[Material for the task]:
--- START ---

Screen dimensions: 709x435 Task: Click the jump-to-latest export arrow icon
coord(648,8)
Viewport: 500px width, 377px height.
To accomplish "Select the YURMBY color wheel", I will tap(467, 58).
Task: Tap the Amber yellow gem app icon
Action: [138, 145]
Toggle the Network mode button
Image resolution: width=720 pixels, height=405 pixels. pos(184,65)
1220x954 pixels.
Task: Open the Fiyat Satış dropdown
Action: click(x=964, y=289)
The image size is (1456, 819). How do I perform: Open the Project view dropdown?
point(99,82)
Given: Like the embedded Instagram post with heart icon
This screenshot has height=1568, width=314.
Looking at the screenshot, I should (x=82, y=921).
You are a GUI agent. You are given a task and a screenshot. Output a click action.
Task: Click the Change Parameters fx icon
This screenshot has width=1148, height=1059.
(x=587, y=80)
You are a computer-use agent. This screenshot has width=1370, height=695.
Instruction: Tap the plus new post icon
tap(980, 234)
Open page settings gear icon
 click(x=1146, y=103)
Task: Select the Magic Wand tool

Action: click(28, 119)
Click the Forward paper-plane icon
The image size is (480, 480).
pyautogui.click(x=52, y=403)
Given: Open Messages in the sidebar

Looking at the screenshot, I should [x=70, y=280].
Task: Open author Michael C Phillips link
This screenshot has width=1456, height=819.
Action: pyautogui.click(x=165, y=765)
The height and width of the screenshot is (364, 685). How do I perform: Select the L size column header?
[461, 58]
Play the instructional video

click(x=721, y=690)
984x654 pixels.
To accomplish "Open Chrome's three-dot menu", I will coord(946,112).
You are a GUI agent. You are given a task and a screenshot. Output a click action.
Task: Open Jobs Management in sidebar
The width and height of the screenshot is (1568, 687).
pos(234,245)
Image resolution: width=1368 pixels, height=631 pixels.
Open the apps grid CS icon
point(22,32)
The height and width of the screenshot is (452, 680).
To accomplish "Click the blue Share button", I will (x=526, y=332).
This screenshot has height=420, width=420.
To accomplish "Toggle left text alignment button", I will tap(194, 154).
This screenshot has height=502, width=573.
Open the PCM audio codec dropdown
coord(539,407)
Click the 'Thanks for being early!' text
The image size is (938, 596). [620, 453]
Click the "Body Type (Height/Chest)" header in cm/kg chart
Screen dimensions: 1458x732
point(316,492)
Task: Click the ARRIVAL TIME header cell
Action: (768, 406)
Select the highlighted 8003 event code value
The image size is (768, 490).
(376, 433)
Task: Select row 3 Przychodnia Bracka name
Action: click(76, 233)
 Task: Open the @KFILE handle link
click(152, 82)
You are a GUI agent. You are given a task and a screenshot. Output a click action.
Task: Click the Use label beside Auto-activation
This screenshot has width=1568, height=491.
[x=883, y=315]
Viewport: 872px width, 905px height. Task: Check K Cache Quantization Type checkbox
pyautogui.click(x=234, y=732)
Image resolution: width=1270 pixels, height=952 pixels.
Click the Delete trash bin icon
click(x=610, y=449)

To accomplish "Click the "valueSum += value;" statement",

--- END ---

[Assignment]: Exact transcription of the listing is needed, with no line left out.

[Response to this exercise]:
Screen dimensions: 709x435 Task: Click the jump-to-latest export arrow icon
coord(648,8)
Viewport: 500px width, 377px height.
To accomplish "Select the YURMBY color wheel", I will tap(467, 58).
Task: Tap the Amber yellow gem app icon
Action: [138, 145]
Toggle the Network mode button
Image resolution: width=720 pixels, height=405 pixels. pos(184,65)
1220x954 pixels.
Task: Open the Fiyat Satış dropdown
Action: click(x=964, y=289)
The image size is (1456, 819). How do I perform: Open the Project view dropdown?
point(99,82)
Given: Like the embedded Instagram post with heart icon
This screenshot has height=1568, width=314.
Looking at the screenshot, I should (x=82, y=921).
You are a GUI agent. You are given a task and a screenshot. Output a click action.
Task: Click the Change Parameters fx icon
This screenshot has width=1148, height=1059.
(x=587, y=80)
You are a computer-use agent. This screenshot has width=1370, height=695.
Instruction: Tap the plus new post icon
tap(980, 234)
Open page settings gear icon
 click(x=1146, y=103)
Task: Select the Magic Wand tool

Action: click(28, 119)
Click the Forward paper-plane icon
The image size is (480, 480).
pyautogui.click(x=52, y=403)
Given: Open Messages in the sidebar

Looking at the screenshot, I should [x=70, y=280].
Task: Open author Michael C Phillips link
This screenshot has width=1456, height=819.
Action: pyautogui.click(x=165, y=765)
The height and width of the screenshot is (364, 685). How do I perform: Select the L size column header?
[461, 58]
Play the instructional video

click(x=721, y=690)
984x654 pixels.
To accomplish "Open Chrome's three-dot menu", I will coord(946,112).
You are a GUI agent. You are given a task and a screenshot. Output a click action.
Task: Open Jobs Management in sidebar
The width and height of the screenshot is (1568, 687).
pos(234,245)
Image resolution: width=1368 pixels, height=631 pixels.
Open the apps grid CS icon
point(22,32)
The height and width of the screenshot is (452, 680).
To accomplish "Click the blue Share button", I will (x=526, y=332).
This screenshot has height=420, width=420.
To accomplish "Toggle left text alignment button", I will tap(194, 154).
This screenshot has height=502, width=573.
Open the PCM audio codec dropdown
coord(539,407)
Click the 'Thanks for being early!' text
The image size is (938, 596). [620, 453]
Click the "Body Type (Height/Chest)" header in cm/kg chart
Screen dimensions: 1458x732
point(316,492)
Task: Click the ARRIVAL TIME header cell
Action: (768, 406)
Select the highlighted 8003 event code value
The image size is (768, 490).
(376, 433)
Task: Select row 3 Przychodnia Bracka name
Action: click(76, 233)
 Task: Open the @KFILE handle link
click(152, 82)
You are a GUI agent. You are given a task and a screenshot. Output a click action.
Task: Click the Use label beside Auto-activation
This screenshot has width=1568, height=491.
[x=883, y=315]
Viewport: 872px width, 905px height. Task: Check K Cache Quantization Type checkbox
pyautogui.click(x=234, y=732)
Image resolution: width=1270 pixels, height=952 pixels.
Click the Delete trash bin icon
click(x=610, y=449)

To accomplish "Click the "valueSum += value;" statement",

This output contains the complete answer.